"Or worse," Beldin added. "He'll have the Orb in one id and the Sardion in the other. He'll have dominion over everything that exists, and I don't think he'll be a kindly god"

"We have to stop her!" Ce'Nedra cried. "We can't let this happen!"

"I think that's the general idea, your Majesty," Sadi told her.

"What else did it say, father?" Polgara asked.

"It said something about Zandramas that's a little obscure. For some reason her body's being gradually taken by some kind of light. The sea captain who carried her to Selda caught a glimpse of her hand and he said that there are moving lights under her skin. The Oracles said it was going to happen."
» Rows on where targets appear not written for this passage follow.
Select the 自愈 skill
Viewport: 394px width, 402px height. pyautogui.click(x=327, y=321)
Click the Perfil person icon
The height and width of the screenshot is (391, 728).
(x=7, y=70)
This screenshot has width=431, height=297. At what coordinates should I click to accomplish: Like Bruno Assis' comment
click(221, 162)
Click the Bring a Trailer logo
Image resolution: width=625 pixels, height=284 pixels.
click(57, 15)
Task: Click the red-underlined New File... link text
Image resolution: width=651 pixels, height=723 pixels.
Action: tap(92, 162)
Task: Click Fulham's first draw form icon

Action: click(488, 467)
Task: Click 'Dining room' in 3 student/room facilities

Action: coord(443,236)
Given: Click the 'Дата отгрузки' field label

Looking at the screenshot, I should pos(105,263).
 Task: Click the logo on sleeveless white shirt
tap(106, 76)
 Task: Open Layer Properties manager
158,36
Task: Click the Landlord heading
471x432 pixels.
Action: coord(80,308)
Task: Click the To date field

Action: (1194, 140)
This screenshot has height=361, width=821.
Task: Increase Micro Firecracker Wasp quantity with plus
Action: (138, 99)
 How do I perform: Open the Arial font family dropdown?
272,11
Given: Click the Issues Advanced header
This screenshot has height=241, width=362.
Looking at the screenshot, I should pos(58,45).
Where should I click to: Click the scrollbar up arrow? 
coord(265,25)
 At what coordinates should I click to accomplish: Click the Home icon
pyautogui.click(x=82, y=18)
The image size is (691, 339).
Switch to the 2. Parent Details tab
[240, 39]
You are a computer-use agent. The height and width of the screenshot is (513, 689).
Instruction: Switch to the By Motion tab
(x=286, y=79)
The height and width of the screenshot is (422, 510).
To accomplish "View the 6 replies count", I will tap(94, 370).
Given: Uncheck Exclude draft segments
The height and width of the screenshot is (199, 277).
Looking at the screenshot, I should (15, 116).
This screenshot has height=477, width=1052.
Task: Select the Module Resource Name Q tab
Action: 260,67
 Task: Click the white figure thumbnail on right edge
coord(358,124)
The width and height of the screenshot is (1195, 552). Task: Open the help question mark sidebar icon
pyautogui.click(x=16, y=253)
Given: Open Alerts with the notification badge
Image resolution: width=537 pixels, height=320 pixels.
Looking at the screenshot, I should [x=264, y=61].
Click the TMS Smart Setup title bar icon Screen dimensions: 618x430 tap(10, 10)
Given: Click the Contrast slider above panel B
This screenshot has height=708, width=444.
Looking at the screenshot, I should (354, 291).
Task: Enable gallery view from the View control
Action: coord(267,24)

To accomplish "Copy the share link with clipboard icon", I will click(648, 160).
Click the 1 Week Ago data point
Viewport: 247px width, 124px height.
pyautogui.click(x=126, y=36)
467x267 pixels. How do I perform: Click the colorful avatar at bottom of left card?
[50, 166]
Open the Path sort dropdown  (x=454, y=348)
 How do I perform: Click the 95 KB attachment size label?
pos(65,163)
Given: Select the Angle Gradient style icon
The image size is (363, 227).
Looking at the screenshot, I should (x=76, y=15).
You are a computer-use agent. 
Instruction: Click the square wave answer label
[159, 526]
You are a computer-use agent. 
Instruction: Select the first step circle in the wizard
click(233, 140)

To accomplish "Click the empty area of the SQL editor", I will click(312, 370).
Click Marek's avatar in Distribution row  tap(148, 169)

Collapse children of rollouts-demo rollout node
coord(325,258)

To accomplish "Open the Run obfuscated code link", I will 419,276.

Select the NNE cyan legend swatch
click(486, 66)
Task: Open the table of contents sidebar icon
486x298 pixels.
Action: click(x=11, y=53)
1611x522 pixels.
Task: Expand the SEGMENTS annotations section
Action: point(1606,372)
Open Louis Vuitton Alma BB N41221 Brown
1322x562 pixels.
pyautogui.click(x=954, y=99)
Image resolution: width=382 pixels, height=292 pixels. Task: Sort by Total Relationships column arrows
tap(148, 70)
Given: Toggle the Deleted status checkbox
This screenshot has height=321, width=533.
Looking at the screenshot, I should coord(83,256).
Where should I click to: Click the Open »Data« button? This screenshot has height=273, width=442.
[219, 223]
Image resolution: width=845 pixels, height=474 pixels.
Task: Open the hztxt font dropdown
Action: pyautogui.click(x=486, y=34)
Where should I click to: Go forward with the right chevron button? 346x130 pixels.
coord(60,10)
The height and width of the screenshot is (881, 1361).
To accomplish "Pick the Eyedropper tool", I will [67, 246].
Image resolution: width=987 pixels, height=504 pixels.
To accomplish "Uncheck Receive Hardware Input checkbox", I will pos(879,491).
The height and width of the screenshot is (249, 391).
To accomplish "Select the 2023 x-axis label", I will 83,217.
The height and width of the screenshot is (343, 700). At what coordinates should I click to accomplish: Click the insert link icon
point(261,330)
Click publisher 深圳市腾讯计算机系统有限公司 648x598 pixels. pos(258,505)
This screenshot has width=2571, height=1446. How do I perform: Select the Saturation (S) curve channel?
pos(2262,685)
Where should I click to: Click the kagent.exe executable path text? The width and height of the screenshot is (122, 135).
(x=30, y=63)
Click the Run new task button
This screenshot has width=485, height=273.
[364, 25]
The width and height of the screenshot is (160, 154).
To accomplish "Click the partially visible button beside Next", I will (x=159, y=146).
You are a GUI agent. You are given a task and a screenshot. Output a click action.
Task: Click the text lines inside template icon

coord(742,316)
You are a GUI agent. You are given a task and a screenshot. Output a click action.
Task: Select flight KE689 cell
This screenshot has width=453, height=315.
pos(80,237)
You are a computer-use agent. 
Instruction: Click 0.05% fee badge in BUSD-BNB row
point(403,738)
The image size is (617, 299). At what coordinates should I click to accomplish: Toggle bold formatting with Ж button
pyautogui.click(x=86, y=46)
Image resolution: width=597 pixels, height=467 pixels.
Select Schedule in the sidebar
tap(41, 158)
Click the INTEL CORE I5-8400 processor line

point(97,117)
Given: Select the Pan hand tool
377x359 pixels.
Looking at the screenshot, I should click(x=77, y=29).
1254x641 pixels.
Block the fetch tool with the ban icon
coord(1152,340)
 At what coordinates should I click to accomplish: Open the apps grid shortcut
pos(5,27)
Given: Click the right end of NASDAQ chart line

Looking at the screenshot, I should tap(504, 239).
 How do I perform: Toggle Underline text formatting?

"What does it mean?" Durnik asked.

"I haven't got the faintest idea," Belgarath admitted. He looked at Garion and moved his fingers slightly. I don't think we need to tell Ce'Nedra what the book said about her, do you?— "

Garion shook his head.

"Anyway, we're going to have to go to Kell."

"Kell?" Polgara's voice was startled. "What for?"

"The location of the place we're looking for is in the copy of the Mallorean Gospels the seers keep there. If we go to Kell, we can get to this meeting place before Zandramas does."

"That might be a nice change," Silk said. "I'm getting a little tired of tagging along behind her."

"But we'll lose the trail," Ce'Nedra protested.

"Little girl," Beldin said to her gruffly, "if we know where Zandramas is going, we won't need the trail. We can just go directly to the Place Which Is No More and wait for her to show up."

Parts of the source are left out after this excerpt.